Sorry forgot about the equipment I currently have. 

1x 15 gal eco-complete with gravel cap; currently holding all small foreground plants. As well as java moss. 
1x 30 gal (tall) soil with gravel cap; currently holding all my stem plants
1x 28 gal (standard size) soil with gravel cap. currently holding Java ferns and other mid-ground plants. 

Lighting: 
4 x 48" fluorescent dual tube fixtures
2x 18" fluorescent single tube fixtures
2 x 30" fluorescent aquarium hood lights (single tube)

Filters; 

Wide assortment of HOB and one large sponge filter.


----------



## simsimma (Aug 3, 2008)

thats intresting,
i was thinking about this yesterday

i have many plants but not all of them will go in my tanks, as i want to try some aquascapes etc..
so i can only pick certian plants to go into my actual display tanks

the idea i had was, emersed growing
aquatic plants grow very well out of water and much faster actually, you just have to keep the base wet and everything humid,

i currently have a diy stand with a 12 gal on top(display tank)
now inside the stand im planning to get them cheap acrylic boxes with lids - small ones
and pile a few next to each other ,
throw in some soil and the plants and fill bout 1-2 inch of water and cover it up nice and tight so no air gets out

for light you wouldnt need much light per each acrylic container, so i wanted to use led's for each acrylic container, so basically im growing plants inside my stand like a nursery and whenever im changing up my aquascape i can browse throught my containers grab a selection of plants and set up the new aquascape while the old plants will go into the so called nursery

i will update wil some pictures soon 
i hope you get an idea of what im planning


----------



## Shattered (Feb 13, 2008)

Yah, I know where you're going with that idea. 

Wall-Mart has a great selection of cheap containers.

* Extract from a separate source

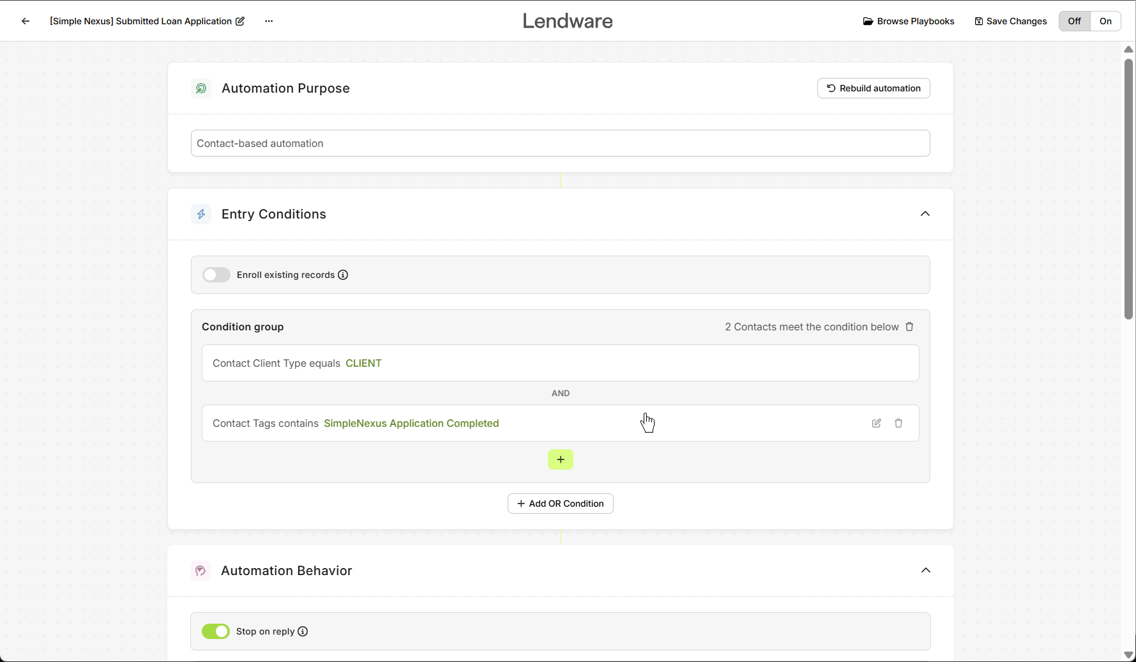Collapse the Entry Conditions section
Screen dimensions: 1136x662
(x=925, y=214)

I've got a few to try the same thing. Especially for the mosses.


----------



## pat3612 (Jan 29, 2008)

simsimma said:


> thats intresting,
> i was thinking about this yesterday
> 
> i have many plants but not all of them will go in my tanks, as i want to try some aquascapes etc..
> ...


Would Leds give off enough heat to keep it humid enough, where can you find cheap acrylic containers. I looked at Wal mart. Iam thinking of going 5 gals as they are pretty cheap at big Als or making them myself.


----------



## Chris S (Dec 19, 2007)

co2 + ferts is going to allow you to grow a wider variety of plants, and healthier looking ones.


----------